The people, as we see in the narrative of the Hebrew Scriptures, do not listen to the words of Jeremiah, and Judah is conquered by Babylon not long after Jeremiah speaks these words. Something that the people, looking back on this time in their history, believe could have been avoided if they had heeded Jeremiah’s words and turned back to the way of God.
In a world of chaos and injustice and uncertainty, peace as the absence of conflict can be alluring. Especially to those of us with power and privilege who are more removed from injustice and oppression. And the powers that be know this. The empires know this. They know that if they can convince us — in the face of systemic oppression and injustice — that peace is the absence of tension, then we will be less likely to rock the boat. We will be less likely to stand up and say, “Someone is hurting our neighbors, and we are not going to stay silent anymore.”

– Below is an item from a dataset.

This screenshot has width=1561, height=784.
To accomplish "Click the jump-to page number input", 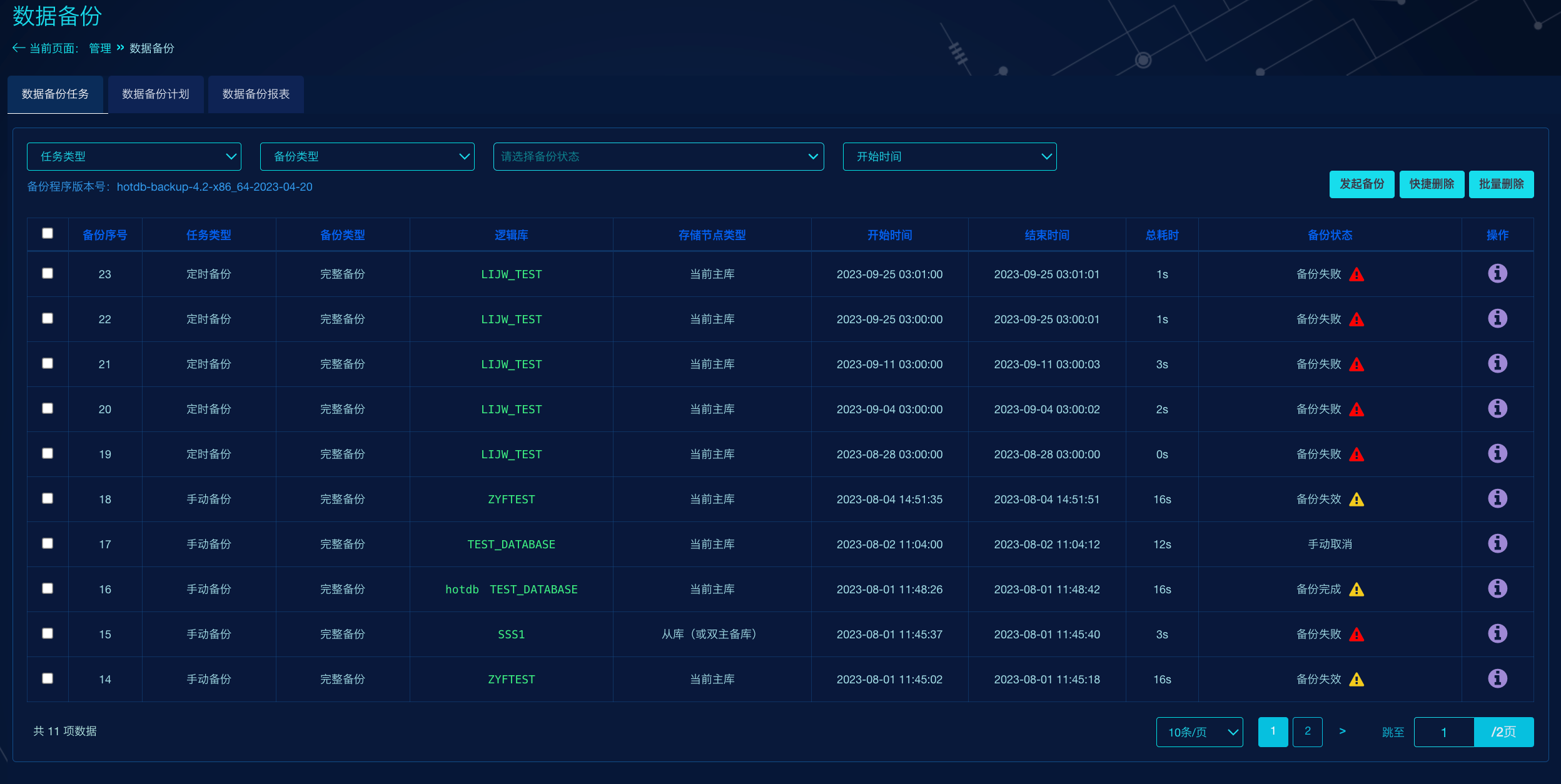I will click(x=1443, y=732).
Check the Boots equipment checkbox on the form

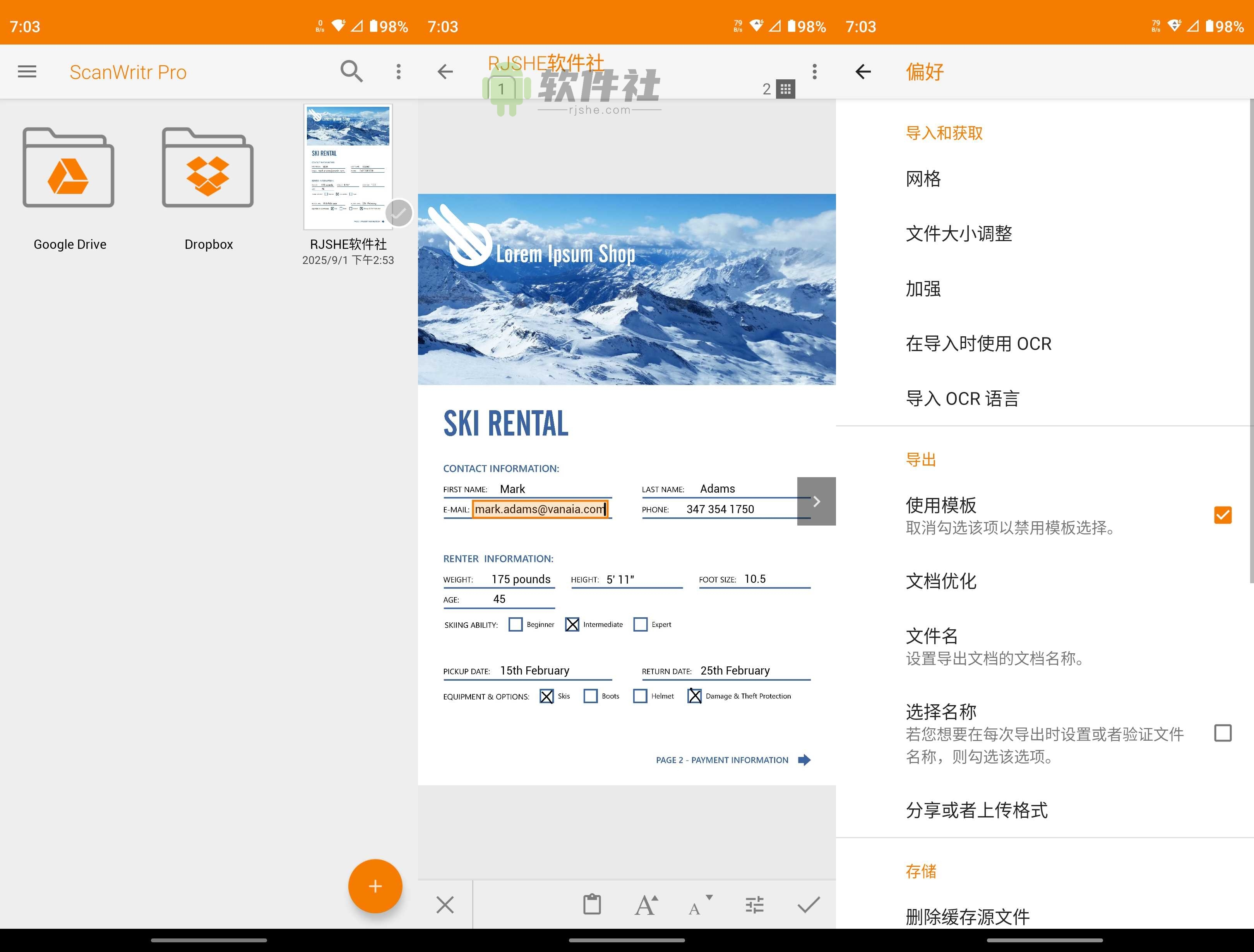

Yet this is not the idea of peace we see in the biblical narrative. The Hebrew word Shalom — often translated peace in the Hebrew Scriptures — is a far more deep and holistic idea than our Western idea of peace. While there is no simple definition of Shalom, Walter Brueggemann says that it is “about the flourishing wholeness of creation into the purposes of God.” About a “peaceable life together among the nations and tribes and religious traditions, and economic justice so that everybody has enough resources to live a life of safety and dignity.”

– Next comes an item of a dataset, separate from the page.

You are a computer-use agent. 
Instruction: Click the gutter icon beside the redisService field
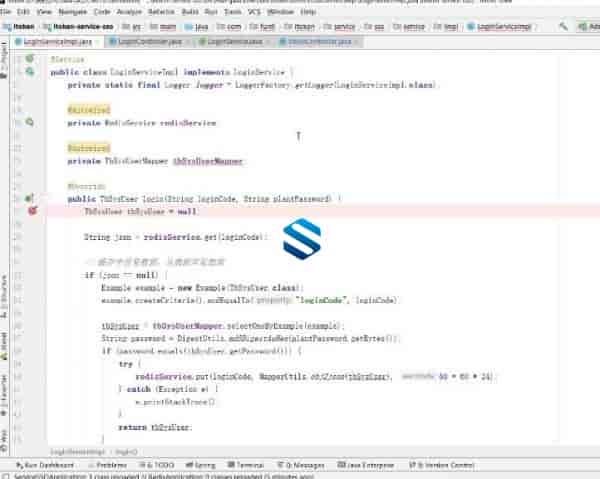(x=29, y=122)
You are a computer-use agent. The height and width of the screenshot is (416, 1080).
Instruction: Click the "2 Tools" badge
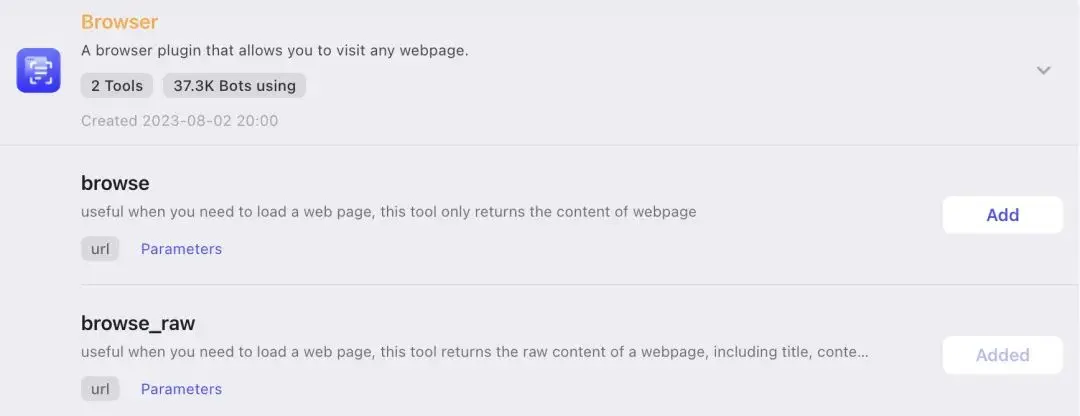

This is the kind of peace we are called to see flourish in our world as disciples of Jesus.
Today in America, we are hearing leaders and people in power — even people of faith — who are standing up and saying “Peace Peace”, when there is no peace. They are saying that all is well. That the injustice we see is the exception, not the rule. They say that if we would just get back to our normal, status quo way of life, all would be well.
We are hearing people say that COVID is not all that bad and that the economy will hurt if we don’t open back up. All will be well, they say, and we must do what’s best for the economy. Peace Peace they cry…

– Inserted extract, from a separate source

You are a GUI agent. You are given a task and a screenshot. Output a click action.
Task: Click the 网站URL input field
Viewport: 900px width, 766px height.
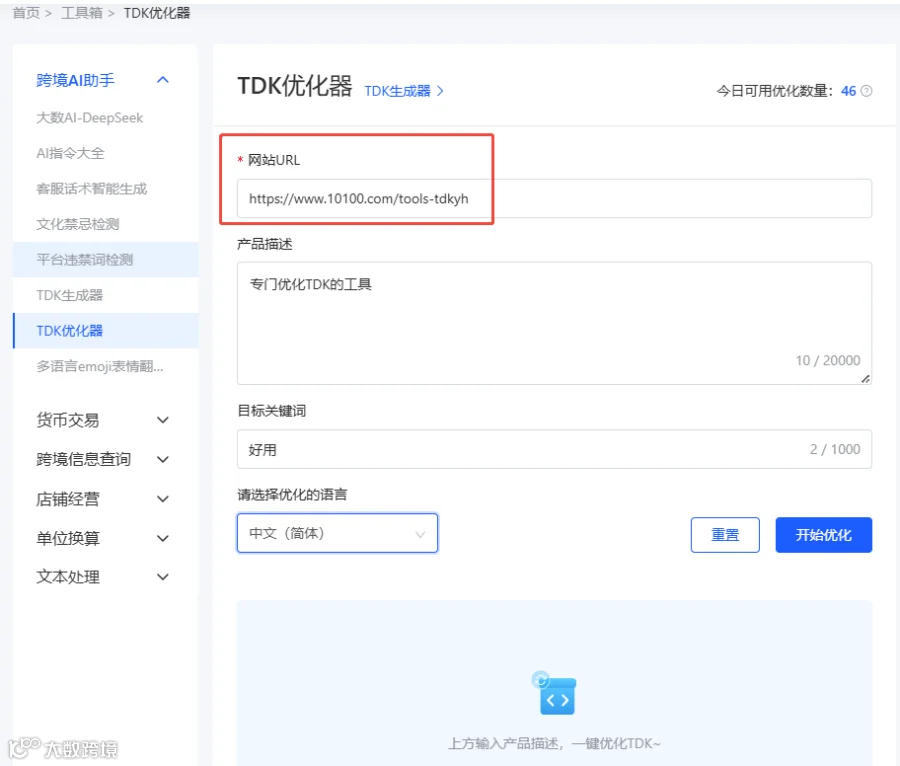click(x=554, y=199)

We are hearing white Americans say that, yes, slavery was bad, but we have come a long way, and we almost have equality now. So stop making a big deal about racism and just learn to live in peace and not see all of these differences. Peace Peace they cry…
We hear many able-bodied Americas complain about accommodating people with disabilities, saying that we already have some good laws. Why burden people with making everything accessible when only a few people need it? All is well already for most of us. Peace Peace they cry…
Peace, Peace, when there is no peace.
The voices of the false prophets still ring out in America today, crying Peace Peace when there is no peace. And in the midst of these cries, we as the church are called to be people of shalom. Called to be people who proclaim that peace is not the absence of conflict, but the presence of justice. To be people who resist the pull to a simple peace but instead are willing to choose the challenging and sacrificial path of shalom that works to see systems of oppression and harm come to an end and communities of love and justice emerge in their ashes.
The true peace of God — shalom — comes out of our simple call to love our neighbor. That until all of our neighbors are free from harm and oppression, there will be no peace.
The more the church is willing to embody this Shalom-filled call to love our neighbors today — in real and tangible ways that get us out of our places of comfort and into the streets — the more we might see the true peace of God break into our world.
This is the work of the church today.